## WHAT NEEDS TO BE DONE
Copy exactly and only the lines running from the one that contains "Screen dimensions: 768x501" to the final line of the data below, without the pictures.
════════════════════
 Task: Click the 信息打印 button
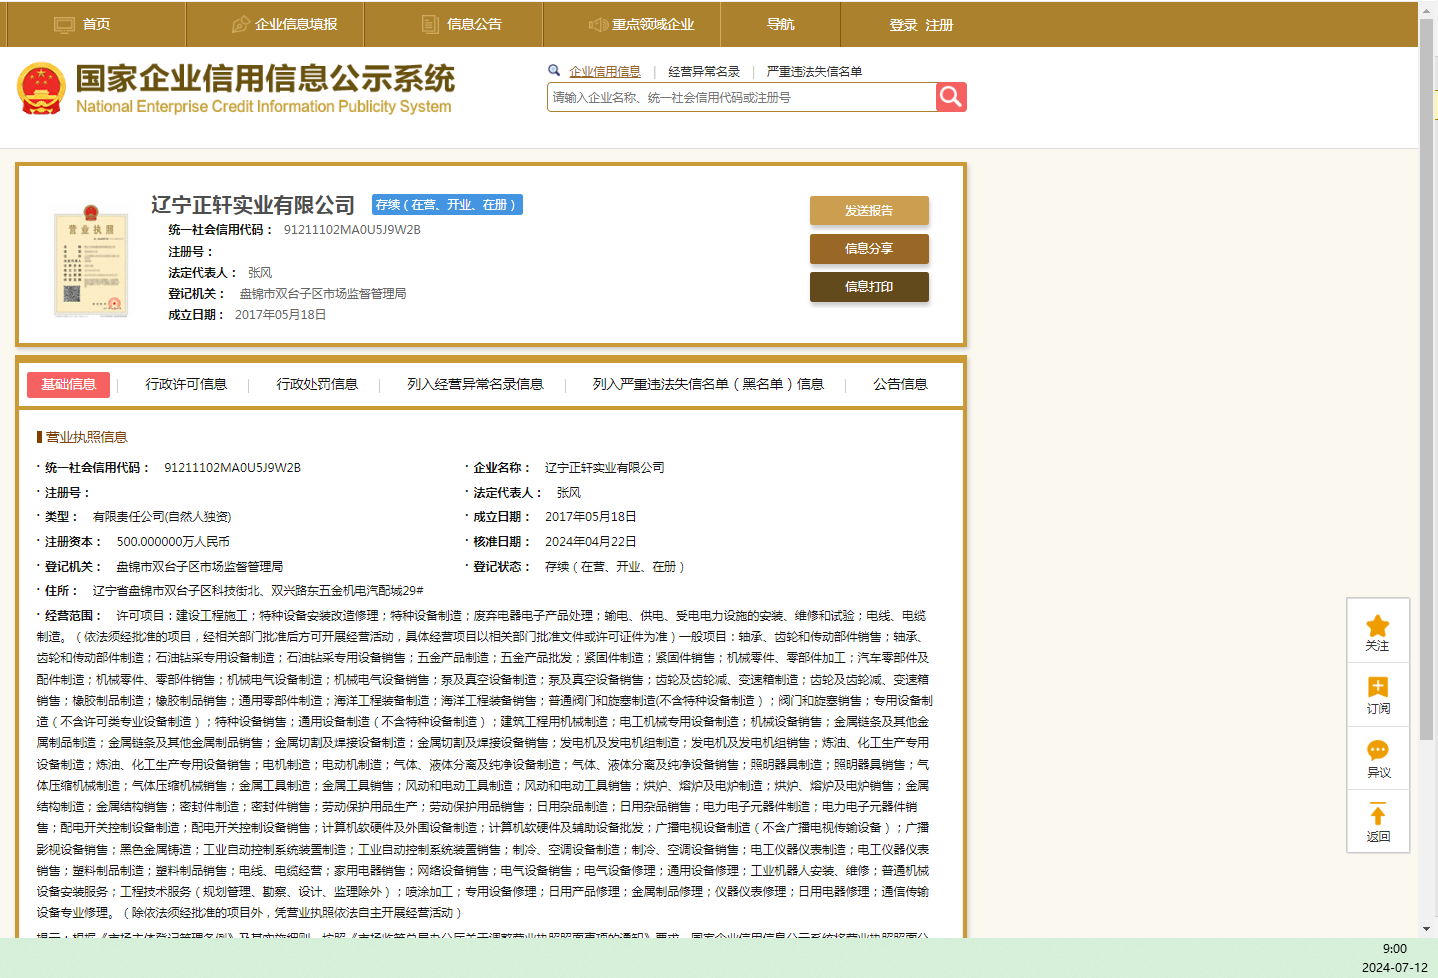point(869,287)
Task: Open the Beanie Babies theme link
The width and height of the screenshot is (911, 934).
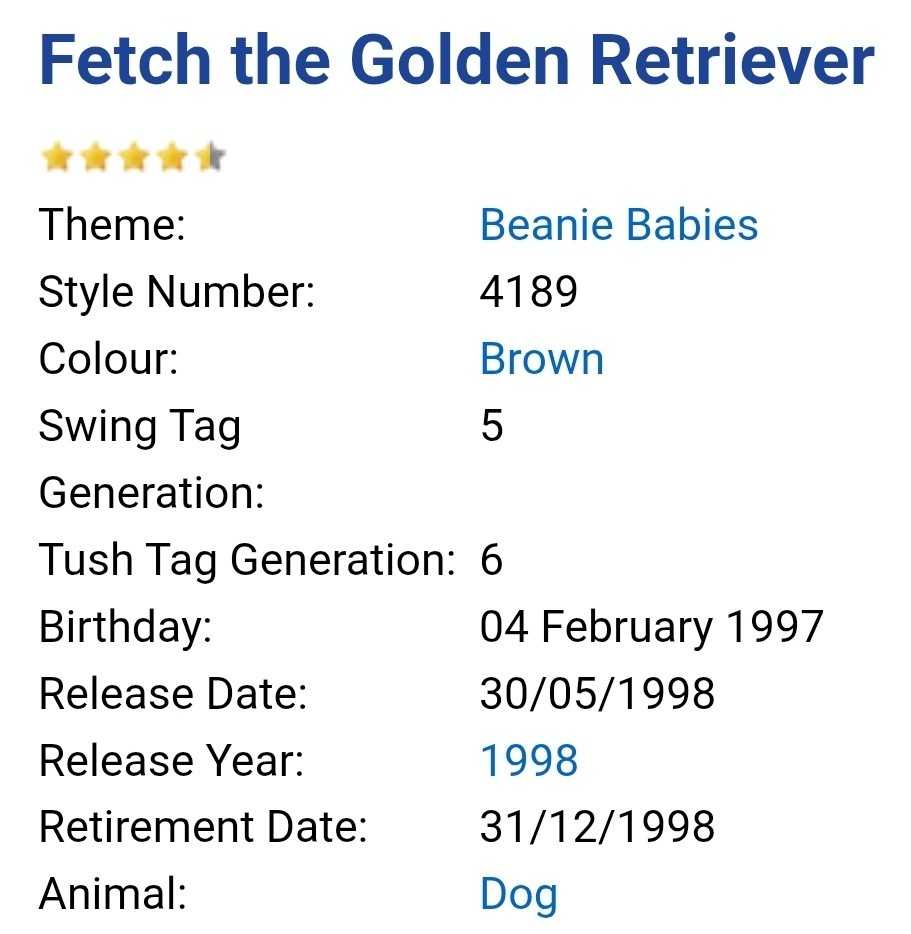Action: coord(618,225)
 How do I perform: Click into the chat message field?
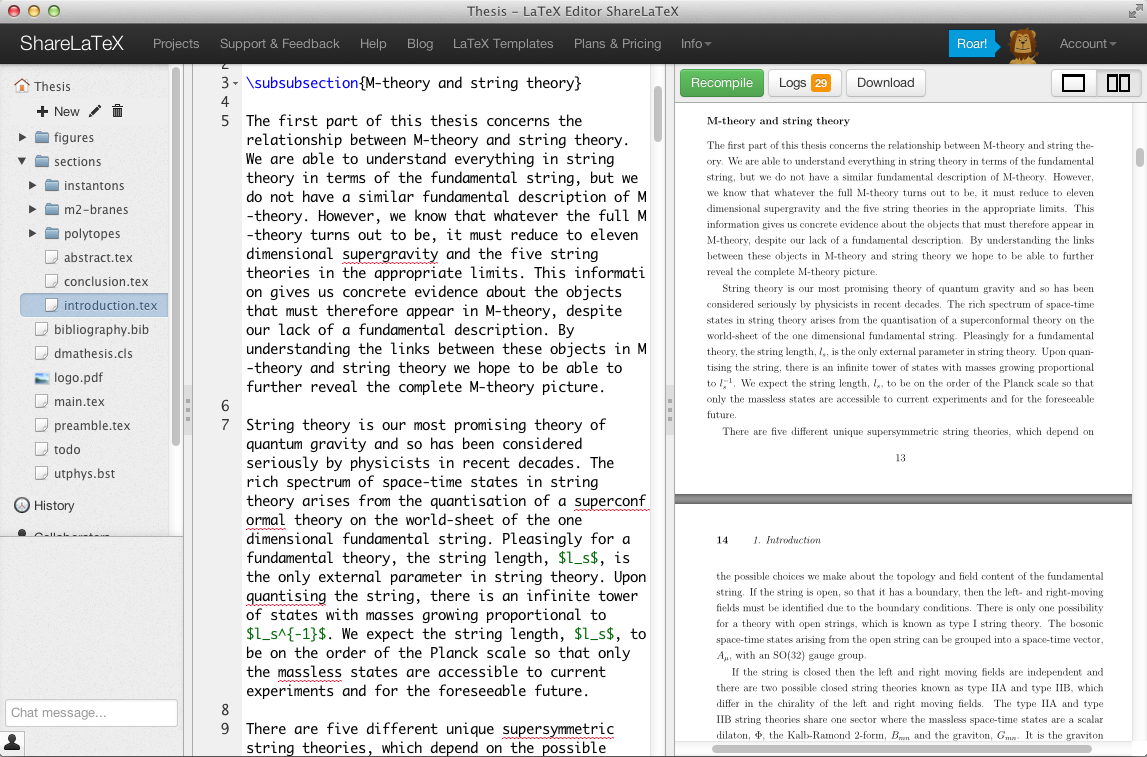pos(91,712)
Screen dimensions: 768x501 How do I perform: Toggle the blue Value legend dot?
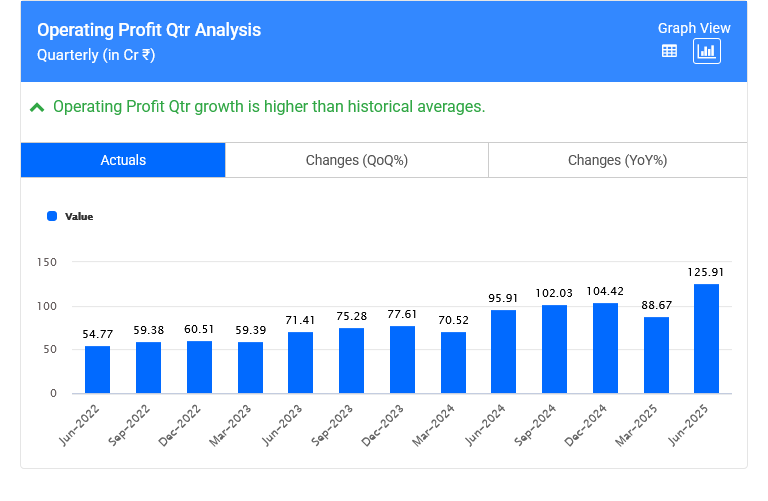click(52, 216)
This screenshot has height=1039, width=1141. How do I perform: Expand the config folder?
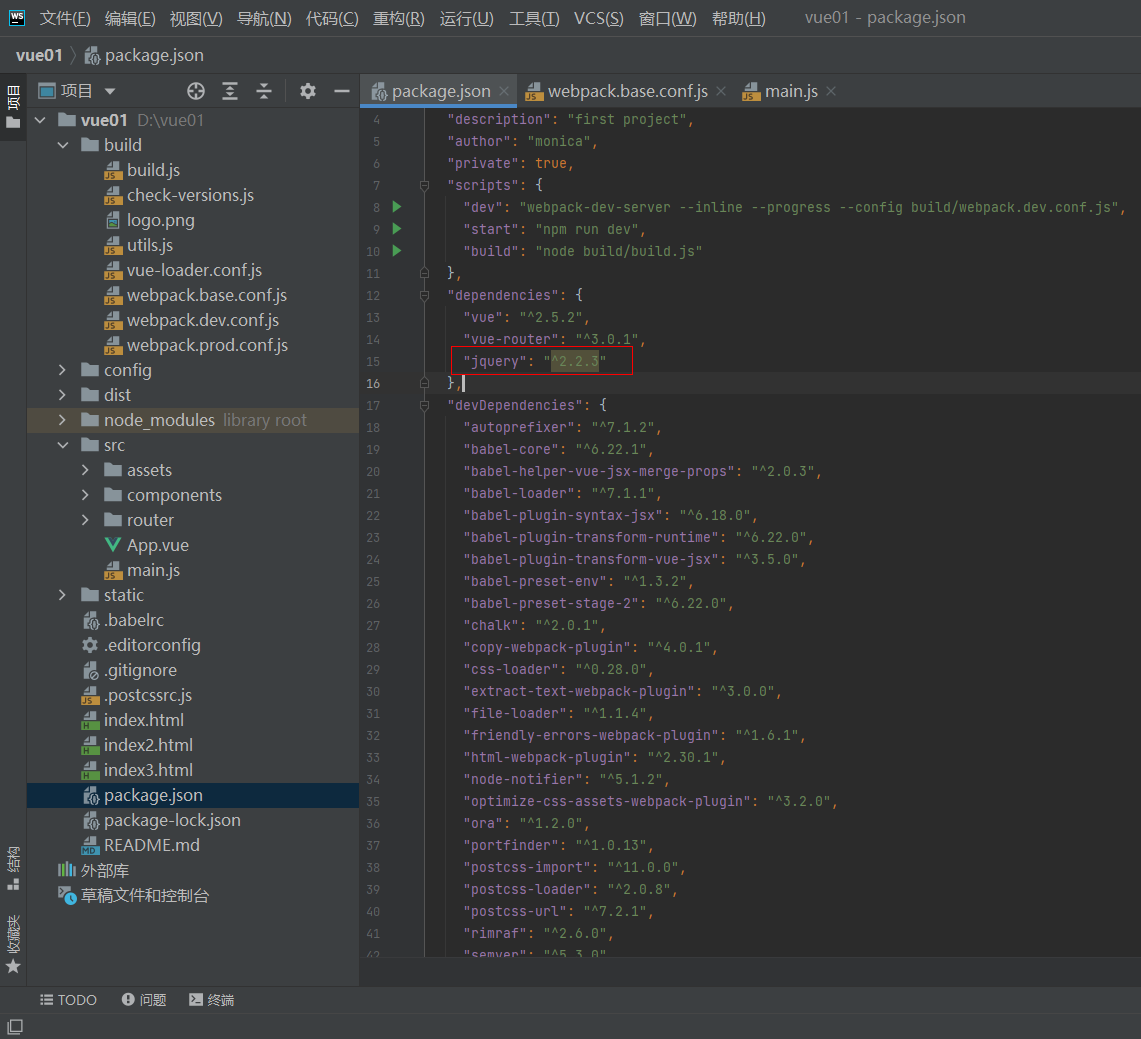click(x=63, y=370)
════════════════════
## EXPECTED ANSWER
Screen dimensions: 768x501 How do I perform: Toggle the blue Value legend dot?
click(52, 216)
This screenshot has height=1039, width=1141. How do I perform: Expand the config folder?
click(x=63, y=370)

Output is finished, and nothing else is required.